IL-33/ST2 induces neutrophil-dependent reactive oxygen species production and mediates gout pain

Abstract

Objective: Gout, induced by monosodium urate (MSU) crystal deposition in joint tissues, provokes severe pain and impacts life quality of patients. However, the mechanisms underlying gout pain are still incompletely understood.

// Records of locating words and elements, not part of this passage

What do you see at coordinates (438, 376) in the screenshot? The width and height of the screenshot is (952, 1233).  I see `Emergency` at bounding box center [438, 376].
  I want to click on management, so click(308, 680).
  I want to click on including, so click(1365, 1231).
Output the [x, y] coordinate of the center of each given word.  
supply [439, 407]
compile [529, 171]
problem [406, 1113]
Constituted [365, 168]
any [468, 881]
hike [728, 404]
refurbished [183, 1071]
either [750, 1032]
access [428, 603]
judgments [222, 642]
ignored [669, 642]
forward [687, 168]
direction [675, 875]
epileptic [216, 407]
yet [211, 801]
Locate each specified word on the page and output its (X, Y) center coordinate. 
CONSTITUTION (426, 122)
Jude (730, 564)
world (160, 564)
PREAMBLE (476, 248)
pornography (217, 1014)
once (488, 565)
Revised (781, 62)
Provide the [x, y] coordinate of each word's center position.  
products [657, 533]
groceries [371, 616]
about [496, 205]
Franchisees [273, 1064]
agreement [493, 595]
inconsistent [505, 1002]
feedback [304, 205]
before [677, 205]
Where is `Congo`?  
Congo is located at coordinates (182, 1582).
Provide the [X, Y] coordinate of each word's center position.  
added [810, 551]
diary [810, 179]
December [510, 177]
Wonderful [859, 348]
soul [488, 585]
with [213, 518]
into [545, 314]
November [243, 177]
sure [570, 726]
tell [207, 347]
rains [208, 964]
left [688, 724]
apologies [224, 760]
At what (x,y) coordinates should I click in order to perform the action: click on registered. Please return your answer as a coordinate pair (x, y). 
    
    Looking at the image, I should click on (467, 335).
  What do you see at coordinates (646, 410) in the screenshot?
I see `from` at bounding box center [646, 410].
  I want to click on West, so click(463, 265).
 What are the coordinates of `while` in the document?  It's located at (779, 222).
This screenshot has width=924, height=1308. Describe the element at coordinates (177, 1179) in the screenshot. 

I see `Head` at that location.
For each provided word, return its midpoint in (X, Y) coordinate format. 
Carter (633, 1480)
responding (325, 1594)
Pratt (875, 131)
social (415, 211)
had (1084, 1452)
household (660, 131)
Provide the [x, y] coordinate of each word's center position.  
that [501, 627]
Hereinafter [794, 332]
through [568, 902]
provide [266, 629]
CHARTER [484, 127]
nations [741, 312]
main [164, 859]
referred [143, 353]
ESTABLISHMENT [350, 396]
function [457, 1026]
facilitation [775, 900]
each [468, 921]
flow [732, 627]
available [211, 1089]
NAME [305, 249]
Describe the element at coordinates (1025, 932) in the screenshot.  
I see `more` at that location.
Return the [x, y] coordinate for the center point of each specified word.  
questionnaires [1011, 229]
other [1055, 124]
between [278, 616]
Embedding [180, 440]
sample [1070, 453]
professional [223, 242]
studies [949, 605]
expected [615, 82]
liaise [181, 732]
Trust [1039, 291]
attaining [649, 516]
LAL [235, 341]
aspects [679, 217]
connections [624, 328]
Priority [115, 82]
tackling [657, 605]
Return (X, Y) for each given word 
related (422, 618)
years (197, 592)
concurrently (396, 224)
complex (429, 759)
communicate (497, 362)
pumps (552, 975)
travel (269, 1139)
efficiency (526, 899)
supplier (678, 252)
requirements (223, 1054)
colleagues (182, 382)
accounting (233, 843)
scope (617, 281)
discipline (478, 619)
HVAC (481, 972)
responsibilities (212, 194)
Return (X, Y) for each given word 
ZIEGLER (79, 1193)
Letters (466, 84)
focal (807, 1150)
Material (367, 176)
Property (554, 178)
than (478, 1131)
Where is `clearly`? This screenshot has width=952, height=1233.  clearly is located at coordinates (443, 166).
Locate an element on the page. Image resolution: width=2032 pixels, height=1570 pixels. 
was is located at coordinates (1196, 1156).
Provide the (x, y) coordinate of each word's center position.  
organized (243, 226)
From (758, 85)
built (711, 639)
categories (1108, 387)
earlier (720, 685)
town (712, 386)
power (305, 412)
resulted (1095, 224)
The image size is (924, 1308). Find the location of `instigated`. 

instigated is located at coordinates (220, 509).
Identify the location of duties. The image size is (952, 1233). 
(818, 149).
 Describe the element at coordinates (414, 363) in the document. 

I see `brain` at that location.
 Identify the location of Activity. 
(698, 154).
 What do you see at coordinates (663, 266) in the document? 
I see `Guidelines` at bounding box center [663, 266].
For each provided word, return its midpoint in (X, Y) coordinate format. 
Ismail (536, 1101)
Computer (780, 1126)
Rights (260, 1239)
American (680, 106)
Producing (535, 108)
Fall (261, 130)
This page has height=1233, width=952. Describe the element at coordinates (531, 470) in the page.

Methods: We established a mouse gout model by intra-articularly injection of MSU crystals into the ankle joint of wild type and genetic knockout mice. RNA-Sequencing, in vivo molecular imaging, Ca²⁺ imaging, reactive oxygen species (ROS) generation, neutrophil influx and nocifensive behavioral assays, etc. were used. Results: We found interleukin-33 (IL-33) was among the top up-regulated cytokines in the inflamed ankle. Neutralizing or genetic deletion of IL-33 or its receptor ST2 (suppression of tumorigenicity) significantly ameliorated pain hypersensitivities and inflammation. Mechanistically, IL-33 was largely released from infiltrated macrophages in inflamed ankle upon MSU stimulation. IL-33 promoted neutrophil influx and triggered neutrophil-dependent ROS production via ST2 during gout, which in turn, activated transient receptor potential ankyrin 1 (TRPA1) channel in dorsal root ganglion (DRG) neurons and produced nociception. Further, TRPA1 channel activity was significantly enhanced in DRG neurons that innervate the inflamed ankle via ST2 dependent mechanism, which results in exaggerated nociceptive response to endogenous ROS products during gout. Conclusions: We demonstrated a previous unidentified role of IL-33/ST2 in mediating pain hypersensitivity and inflammation in a mouse gout model through promoting neutrophil-dependent ROS production and TRPA1 channel activation. Targeting IL-33/ST2 may represent a novel therapeutic approach to ameliorate gout pain and inflammation.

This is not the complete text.